The trick, of course, is how much evidence you have to provide. A fascist will pretend that they’re open to ejecting fascists from the event, but no amount of evidence will make them admit that anyone is a fascist. If Hitler’s there, and you say, “Look! It’s Hitler!” they’ll say, “Oh, well but he’s not goose stepping so he can’t be a fascist.” You’ll have to be reasonable about how much evidence you think is sufficient.
Here’s some things that don’t differentiate conservatives from fascists:
- Thinking the US government is based on Christianity. It’s not, but that isn’t the point — even it if was, a conservative would respect the right of non-Christians to exist and be US citizens. On the other hand, a fascist has a version of Christianity that’s more about power than the teachings of Christ.
- Thinking that evil socialist lizard people are going to destroy America. They don’t understand socialism at all, but that’s 80 years of propaganda to cut through. Even many Democrats are afraid of the left for this reason.
- Thinking that the 2020 election was rigged. If literally everyone in your world said the election was rigged, you would believe it too.
- Thinking that a republic (representative democracy) is better than a real democracy. I’m not trying to say conservatives are saints — they’re conservative, and part of that is not trusting the average person to make good decisions about how the world is run — but that should not mean that they want to restrict the ability of any group of people to vote for their representatives.
- Thinking they may need to take up arms against the government. If the things conservative culture believes about how the world works were true, then taking up arms against the government would be both morally and pragmatically correct. People who think Satanic pedophiles are running the government but did not show up to storm the Capitol are literally more deplorable than people who believed those things and showed up.

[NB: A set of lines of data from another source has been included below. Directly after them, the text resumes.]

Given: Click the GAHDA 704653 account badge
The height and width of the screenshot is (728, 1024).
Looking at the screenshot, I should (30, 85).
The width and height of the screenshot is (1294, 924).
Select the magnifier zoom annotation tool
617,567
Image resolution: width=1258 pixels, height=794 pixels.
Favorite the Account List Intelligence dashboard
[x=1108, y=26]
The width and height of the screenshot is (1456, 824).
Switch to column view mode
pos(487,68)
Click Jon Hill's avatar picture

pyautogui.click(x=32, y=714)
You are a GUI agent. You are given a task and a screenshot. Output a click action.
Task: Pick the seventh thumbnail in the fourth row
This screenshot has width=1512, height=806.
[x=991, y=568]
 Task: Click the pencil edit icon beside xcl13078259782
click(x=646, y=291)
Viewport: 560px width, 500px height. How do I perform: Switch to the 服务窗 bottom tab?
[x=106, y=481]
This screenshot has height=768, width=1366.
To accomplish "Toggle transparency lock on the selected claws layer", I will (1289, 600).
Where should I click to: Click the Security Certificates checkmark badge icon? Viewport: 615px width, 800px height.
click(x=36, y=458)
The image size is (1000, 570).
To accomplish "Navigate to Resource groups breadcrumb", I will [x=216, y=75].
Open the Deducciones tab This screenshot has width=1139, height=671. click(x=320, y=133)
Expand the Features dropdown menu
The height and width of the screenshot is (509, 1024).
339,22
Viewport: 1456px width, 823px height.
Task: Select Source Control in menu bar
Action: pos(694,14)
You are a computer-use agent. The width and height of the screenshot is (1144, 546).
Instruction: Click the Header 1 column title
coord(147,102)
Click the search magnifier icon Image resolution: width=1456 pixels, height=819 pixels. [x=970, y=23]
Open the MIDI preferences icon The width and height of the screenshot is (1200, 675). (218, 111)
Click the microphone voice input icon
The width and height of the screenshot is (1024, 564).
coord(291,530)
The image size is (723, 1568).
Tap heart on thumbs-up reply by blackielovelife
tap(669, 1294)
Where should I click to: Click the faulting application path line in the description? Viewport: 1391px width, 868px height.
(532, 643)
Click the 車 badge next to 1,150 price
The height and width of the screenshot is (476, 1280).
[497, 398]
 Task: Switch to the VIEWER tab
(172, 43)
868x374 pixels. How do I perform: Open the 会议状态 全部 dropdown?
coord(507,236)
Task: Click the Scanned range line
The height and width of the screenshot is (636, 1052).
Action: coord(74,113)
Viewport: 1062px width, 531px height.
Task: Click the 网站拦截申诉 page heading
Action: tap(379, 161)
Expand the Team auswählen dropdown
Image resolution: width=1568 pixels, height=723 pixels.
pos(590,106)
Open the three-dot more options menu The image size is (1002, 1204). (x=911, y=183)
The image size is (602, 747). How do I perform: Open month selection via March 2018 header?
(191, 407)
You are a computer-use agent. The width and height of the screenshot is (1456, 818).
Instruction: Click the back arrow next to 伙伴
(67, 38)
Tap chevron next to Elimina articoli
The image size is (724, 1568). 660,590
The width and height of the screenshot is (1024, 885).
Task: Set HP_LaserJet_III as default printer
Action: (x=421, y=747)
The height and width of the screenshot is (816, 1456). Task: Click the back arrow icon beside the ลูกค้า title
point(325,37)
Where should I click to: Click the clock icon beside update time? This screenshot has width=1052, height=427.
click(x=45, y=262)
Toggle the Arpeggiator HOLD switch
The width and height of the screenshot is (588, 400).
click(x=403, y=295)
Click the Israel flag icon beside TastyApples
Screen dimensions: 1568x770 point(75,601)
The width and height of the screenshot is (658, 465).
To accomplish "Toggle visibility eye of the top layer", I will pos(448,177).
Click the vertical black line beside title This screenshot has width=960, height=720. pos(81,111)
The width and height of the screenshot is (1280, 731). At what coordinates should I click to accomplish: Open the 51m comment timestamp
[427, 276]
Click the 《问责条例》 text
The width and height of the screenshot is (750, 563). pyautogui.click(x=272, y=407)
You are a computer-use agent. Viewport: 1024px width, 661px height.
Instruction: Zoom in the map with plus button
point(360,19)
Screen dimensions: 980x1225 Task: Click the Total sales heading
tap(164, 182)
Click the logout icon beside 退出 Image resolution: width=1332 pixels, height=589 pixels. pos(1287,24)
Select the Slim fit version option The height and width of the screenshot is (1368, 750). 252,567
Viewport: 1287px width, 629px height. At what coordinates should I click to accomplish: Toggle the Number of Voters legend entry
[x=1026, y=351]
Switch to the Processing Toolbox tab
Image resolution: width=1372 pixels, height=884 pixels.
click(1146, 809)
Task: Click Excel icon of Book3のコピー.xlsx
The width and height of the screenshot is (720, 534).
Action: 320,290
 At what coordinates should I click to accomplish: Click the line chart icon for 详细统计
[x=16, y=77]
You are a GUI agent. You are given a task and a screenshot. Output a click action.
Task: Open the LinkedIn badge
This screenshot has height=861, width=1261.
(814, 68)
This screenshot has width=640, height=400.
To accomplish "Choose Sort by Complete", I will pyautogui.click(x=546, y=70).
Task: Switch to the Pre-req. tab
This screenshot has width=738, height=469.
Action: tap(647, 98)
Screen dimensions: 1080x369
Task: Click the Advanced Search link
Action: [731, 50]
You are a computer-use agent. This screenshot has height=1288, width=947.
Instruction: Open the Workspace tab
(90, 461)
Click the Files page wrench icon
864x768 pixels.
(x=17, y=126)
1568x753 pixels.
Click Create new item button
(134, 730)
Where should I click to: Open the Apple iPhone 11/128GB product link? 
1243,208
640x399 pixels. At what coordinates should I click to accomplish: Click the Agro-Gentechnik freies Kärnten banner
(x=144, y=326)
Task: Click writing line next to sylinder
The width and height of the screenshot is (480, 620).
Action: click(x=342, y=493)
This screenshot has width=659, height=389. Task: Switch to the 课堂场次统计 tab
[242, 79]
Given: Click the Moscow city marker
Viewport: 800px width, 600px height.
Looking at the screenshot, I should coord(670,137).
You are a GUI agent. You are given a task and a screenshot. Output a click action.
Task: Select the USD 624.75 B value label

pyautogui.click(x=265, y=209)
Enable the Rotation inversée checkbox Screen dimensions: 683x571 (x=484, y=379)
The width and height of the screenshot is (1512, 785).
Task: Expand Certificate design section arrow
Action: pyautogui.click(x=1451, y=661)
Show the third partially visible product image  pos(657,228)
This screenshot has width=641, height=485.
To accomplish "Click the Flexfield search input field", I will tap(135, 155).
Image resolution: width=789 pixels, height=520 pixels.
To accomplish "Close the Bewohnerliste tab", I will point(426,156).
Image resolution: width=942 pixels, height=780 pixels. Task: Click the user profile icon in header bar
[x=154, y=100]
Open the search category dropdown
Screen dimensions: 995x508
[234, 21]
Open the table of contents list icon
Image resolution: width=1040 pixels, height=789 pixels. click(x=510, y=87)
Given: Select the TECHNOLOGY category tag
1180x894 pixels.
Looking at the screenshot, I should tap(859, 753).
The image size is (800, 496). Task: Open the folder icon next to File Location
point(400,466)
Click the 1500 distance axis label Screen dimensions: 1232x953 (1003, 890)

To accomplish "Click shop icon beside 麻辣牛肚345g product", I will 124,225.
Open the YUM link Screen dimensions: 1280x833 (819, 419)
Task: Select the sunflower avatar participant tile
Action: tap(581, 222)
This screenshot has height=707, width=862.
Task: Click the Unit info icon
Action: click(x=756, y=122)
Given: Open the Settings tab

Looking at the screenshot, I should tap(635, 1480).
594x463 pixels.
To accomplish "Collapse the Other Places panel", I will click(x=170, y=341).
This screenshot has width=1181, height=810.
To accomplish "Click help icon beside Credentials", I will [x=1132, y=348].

If you’ve got a real conservative — with empathy, who cares about the truth, and who is willing to reject fascists — you’ve got a pretty good person despite the fact that they’re wrong about a lot of things. If we’re letting the “two sides” of evil — fascists and neoliberals — make us into enemies, we’re just working against ourselves. On the other hand, it’s entirely possible that there are no conservatives — just fascists with varying degrees of skill at hiding. It takes effort to separate those two “baskets” and you’ve got to do it one person at a time.